• **Information provided**
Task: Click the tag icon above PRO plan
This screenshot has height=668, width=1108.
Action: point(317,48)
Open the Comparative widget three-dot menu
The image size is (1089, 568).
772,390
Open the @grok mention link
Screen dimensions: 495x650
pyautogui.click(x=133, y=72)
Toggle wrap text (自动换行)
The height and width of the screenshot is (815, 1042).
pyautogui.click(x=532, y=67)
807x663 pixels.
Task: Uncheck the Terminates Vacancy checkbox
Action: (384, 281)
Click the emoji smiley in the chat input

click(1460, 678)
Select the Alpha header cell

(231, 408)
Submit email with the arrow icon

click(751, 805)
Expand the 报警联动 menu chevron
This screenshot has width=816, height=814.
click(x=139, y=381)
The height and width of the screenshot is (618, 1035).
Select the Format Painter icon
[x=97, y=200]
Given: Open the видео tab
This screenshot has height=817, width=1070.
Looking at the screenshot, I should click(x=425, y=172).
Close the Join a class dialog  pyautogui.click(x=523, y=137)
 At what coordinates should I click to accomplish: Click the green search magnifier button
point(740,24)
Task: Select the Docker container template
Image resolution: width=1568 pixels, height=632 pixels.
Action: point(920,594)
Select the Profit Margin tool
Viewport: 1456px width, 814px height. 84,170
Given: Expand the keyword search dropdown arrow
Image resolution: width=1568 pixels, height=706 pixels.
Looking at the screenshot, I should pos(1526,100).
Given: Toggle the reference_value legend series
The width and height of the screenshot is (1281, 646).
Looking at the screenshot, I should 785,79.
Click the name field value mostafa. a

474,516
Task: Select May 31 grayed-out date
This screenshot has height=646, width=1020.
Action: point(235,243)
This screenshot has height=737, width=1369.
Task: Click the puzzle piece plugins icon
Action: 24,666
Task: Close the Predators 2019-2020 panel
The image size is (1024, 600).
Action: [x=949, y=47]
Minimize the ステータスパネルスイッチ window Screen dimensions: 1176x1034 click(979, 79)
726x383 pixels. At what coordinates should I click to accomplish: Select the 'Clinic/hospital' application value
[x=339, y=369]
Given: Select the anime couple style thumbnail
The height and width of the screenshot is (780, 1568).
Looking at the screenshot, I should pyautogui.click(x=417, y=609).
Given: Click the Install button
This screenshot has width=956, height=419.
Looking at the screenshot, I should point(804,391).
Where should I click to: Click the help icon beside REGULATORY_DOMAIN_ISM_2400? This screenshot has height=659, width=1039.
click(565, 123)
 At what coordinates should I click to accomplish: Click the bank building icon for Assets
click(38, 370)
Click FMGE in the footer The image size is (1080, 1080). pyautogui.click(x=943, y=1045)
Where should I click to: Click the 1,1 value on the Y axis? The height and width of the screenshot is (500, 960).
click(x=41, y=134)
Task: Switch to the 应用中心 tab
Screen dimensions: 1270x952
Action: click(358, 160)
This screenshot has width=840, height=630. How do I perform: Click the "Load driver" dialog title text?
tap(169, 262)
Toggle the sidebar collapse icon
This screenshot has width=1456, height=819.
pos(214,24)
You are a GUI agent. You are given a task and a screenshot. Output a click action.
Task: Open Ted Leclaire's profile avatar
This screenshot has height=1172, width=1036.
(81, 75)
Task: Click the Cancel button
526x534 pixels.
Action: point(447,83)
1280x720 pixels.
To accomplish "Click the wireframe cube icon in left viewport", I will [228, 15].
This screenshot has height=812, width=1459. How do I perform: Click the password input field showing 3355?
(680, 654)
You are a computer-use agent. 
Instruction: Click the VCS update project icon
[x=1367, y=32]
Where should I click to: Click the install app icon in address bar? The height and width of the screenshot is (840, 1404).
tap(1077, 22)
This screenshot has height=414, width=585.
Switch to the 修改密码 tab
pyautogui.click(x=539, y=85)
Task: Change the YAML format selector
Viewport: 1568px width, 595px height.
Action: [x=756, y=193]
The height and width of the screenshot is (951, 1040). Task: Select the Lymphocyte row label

• **Goal**
Recast all of the material above as a Markdown table with two columns, Row and Text. Number each line in Row, put the line itself in Text, and leave out blank lines.

• **Answer**
| Row | Text |
|---|---|
| 1 | Task: Click the tag icon above PRO plan |
| 2 | This screenshot has height=668, width=1108. |
| 3 | Action: point(317,48) |
| 4 | Open the Comparative widget three-dot menu |
| 5 | The image size is (1089, 568). |
| 6 | 772,390 |
| 7 | Open the @grok mention link |
| 8 | Screen dimensions: 495x650 |
| 9 | pyautogui.click(x=133, y=72) |
| 10 | Toggle wrap text (自动换行) |
| 11 | The height and width of the screenshot is (815, 1042). |
| 12 | pyautogui.click(x=532, y=67) |
| 13 | 807x663 pixels. |
| 14 | Task: Uncheck the Terminates Vacancy checkbox |
| 15 | Action: (384, 281) |
| 16 | Click the emoji smiley in the chat input |
| 17 | click(1460, 678) |
| 18 | Select the Alpha header cell |
| 19 | (231, 408) |
| 20 | Submit email with the arrow icon |
| 21 | click(751, 805) |
| 22 | Expand the 报警联动 menu chevron |
| 23 | This screenshot has width=816, height=814. |
| 24 | click(x=139, y=381) |
| 25 | The height and width of the screenshot is (618, 1035). |
| 26 | Select the Format Painter icon |
| 27 | [x=97, y=200] |
| 28 | Given: Open the видео tab |
| 29 | This screenshot has height=817, width=1070. |
| 30 | Looking at the screenshot, I should click(x=425, y=172). |
| 31 | Close the Join a class dialog  pyautogui.click(x=523, y=137) |
| 32 |  At what coordinates should I click to accomplish: Click the green search magnifier button |
| 33 | point(740,24) |
| 34 | Task: Select the Docker container template |
| 35 | Image resolution: width=1568 pixels, height=632 pixels. |
| 36 | Action: point(920,594) |
| 37 | Select the Profit Margin tool |
| 38 | Viewport: 1456px width, 814px height. 84,170 |
| 39 | Given: Expand the keyword search dropdown arrow |
| 40 | Image resolution: width=1568 pixels, height=706 pixels. |
| 41 | Looking at the screenshot, I should pos(1526,100). |
| 42 | Given: Toggle the reference_value legend series |
| 43 | The width and height of the screenshot is (1281, 646). |
| 44 | Looking at the screenshot, I should 785,79. |
| 45 | Click the name field value mostafa. a |
| 46 | 474,516 |
| 47 | Task: Select May 31 grayed-out date |
| 48 | This screenshot has height=646, width=1020. |
| 49 | Action: point(235,243) |
| 50 | This screenshot has height=737, width=1369. |
| 51 | Task: Click the puzzle piece plugins icon |
| 52 | Action: 24,666 |
| 53 | Task: Close the Predators 2019-2020 panel |
| 54 | The image size is (1024, 600). |
| 55 | Action: [x=949, y=47] |
| 56 | Minimize the ステータスパネルスイッチ window Screen dimensions: 1176x1034 click(979, 79) |
| 57 | 726x383 pixels. At what coordinates should I click to accomplish: Select the 'Clinic/hospital' application value |
| 58 | [x=339, y=369] |
| 59 | Given: Select the anime couple style thumbnail |
| 60 | The height and width of the screenshot is (780, 1568). |
| 61 | Looking at the screenshot, I should pyautogui.click(x=417, y=609). |
| 62 | Given: Click the Install button |
| 63 | This screenshot has width=956, height=419. |
| 64 | Looking at the screenshot, I should point(804,391). |
| 65 | Where should I click to: Click the help icon beside REGULATORY_DOMAIN_ISM_2400? This screenshot has height=659, width=1039. |
| 66 | click(565, 123) |
| 67 |  At what coordinates should I click to accomplish: Click the bank building icon for Assets |
| 68 | click(38, 370) |
| 69 | Click FMGE in the footer The image size is (1080, 1080). pyautogui.click(x=943, y=1045) |
| 70 | Where should I click to: Click the 1,1 value on the Y axis? The height and width of the screenshot is (500, 960). |
| 71 | click(x=41, y=134) |
| 72 | Task: Switch to the 应用中心 tab |
| 73 | Screen dimensions: 1270x952 |
| 74 | Action: click(358, 160) |
| 75 | This screenshot has width=840, height=630. How do I perform: Click the "Load driver" dialog title text? |
| 76 | tap(169, 262) |
| 77 | Toggle the sidebar collapse icon |
| 78 | This screenshot has width=1456, height=819. |
| 79 | pos(214,24) |
| 80 | You are a GUI agent. You are given a task and a screenshot. Output a click action. |
| 81 | Task: Open Ted Leclaire's profile avatar |
| 82 | This screenshot has height=1172, width=1036. |
| 83 | (81, 75) |
| 84 | Task: Click the Cancel button |
| 85 | 526x534 pixels. |
| 86 | Action: point(447,83) |
| 87 | 1280x720 pixels. |
| 88 | To accomplish "Click the wireframe cube icon in left viewport", I will [228, 15]. |
| 89 | This screenshot has height=812, width=1459. How do I perform: Click the password input field showing 3355? |
| 90 | (680, 654) |
| 91 | You are a computer-use agent.  |
| 92 | Instruction: Click the VCS update project icon |
| 93 | [x=1367, y=32] |
| 94 | Where should I click to: Click the install app icon in address bar? The height and width of the screenshot is (840, 1404). |
| 95 | tap(1077, 22) |
| 96 | This screenshot has height=414, width=585. |
| 97 | Switch to the 修改密码 tab |
| 98 | pyautogui.click(x=539, y=85) |
| 99 | Task: Change the YAML format selector |
| 100 | Viewport: 1568px width, 595px height. |
| 101 | Action: [x=756, y=193] |
| 102 | The height and width of the screenshot is (951, 1040). Task: Select the Lymphocyte row label |